Taupin's Lyrical Precision

Bernie Taupin had been Elton John's primary lyrical collaborator since before either of them was famous, and by 1978 the partnership had produced some of the most memorable songs in popular music. Taupin's particular skill was the ability to write lyrics that were both immediately accessible and resonant on repeated encounter, that said something memorable in language precise enough to stick without being opaque. His treatment of the ego theme on this track reflects that skill: the concept is handled with enough specificity to feel personally engaged rather than generically philosophical.

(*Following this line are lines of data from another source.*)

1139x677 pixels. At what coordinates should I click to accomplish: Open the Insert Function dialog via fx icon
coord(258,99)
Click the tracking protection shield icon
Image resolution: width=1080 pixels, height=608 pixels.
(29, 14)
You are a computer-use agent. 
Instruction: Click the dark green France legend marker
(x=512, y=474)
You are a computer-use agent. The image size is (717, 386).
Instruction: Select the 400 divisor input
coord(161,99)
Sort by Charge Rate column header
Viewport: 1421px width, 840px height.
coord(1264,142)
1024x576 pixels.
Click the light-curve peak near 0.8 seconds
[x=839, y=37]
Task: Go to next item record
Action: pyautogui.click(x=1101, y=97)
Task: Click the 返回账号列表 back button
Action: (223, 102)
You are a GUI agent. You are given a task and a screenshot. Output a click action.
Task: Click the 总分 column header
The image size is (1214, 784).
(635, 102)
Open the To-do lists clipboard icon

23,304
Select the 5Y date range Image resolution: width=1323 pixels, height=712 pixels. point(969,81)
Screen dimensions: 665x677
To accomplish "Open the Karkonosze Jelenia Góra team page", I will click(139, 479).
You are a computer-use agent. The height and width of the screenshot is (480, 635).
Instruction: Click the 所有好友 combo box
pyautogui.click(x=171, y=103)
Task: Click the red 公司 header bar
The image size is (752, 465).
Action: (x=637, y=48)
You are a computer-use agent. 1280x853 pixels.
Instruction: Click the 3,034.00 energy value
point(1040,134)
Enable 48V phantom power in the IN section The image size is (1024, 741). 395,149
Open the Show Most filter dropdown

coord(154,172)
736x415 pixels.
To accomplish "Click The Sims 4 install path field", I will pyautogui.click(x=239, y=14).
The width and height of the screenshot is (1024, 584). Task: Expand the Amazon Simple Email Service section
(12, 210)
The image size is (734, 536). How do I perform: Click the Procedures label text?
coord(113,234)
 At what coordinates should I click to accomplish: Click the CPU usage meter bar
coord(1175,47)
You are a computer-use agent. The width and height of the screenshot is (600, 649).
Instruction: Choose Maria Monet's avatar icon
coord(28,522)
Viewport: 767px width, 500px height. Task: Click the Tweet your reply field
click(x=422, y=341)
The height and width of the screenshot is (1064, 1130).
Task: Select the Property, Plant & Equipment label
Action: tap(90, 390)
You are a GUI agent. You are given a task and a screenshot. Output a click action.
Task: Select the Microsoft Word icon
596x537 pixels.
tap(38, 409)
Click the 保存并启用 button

The Pop Song as Self-Examination

The use of a pop single as a vehicle for genuine self-examination is not as common as it might seem. The format's requirements, commercial accessibility, a hook that enters radio playlists, do not always accommodate the kind of sustained self-reflection that serious self-examination requires. The best examples of the genre manage to compress genuine insight into three minutes without sacrificing the musical qualities that make the record commercially viable. Whether "Ego" fully succeeds at this compression is a question different listeners answer differently, but the ambition is clearly present in both the lyric and the performance.

Stardom's Reflection

By 1978, Elton John had spent enough years at the center of public attention to have accumulated the material for a genuine self-portrait, and the era was producing a cultural interest in exactly this kind of star self-reflection. The decade's confessional mode, which the singer-songwriter movement had introduced to the mainstream and which had become a dominant cultural value in popular music, had made audiences receptive to performers who were willing to examine themselves in public. The specific self-examination that "Ego" offers, focused on the experience of fame and the construction of public identity, was a contribution to this broader cultural conversation about authenticity and performance that the decade was having with itself.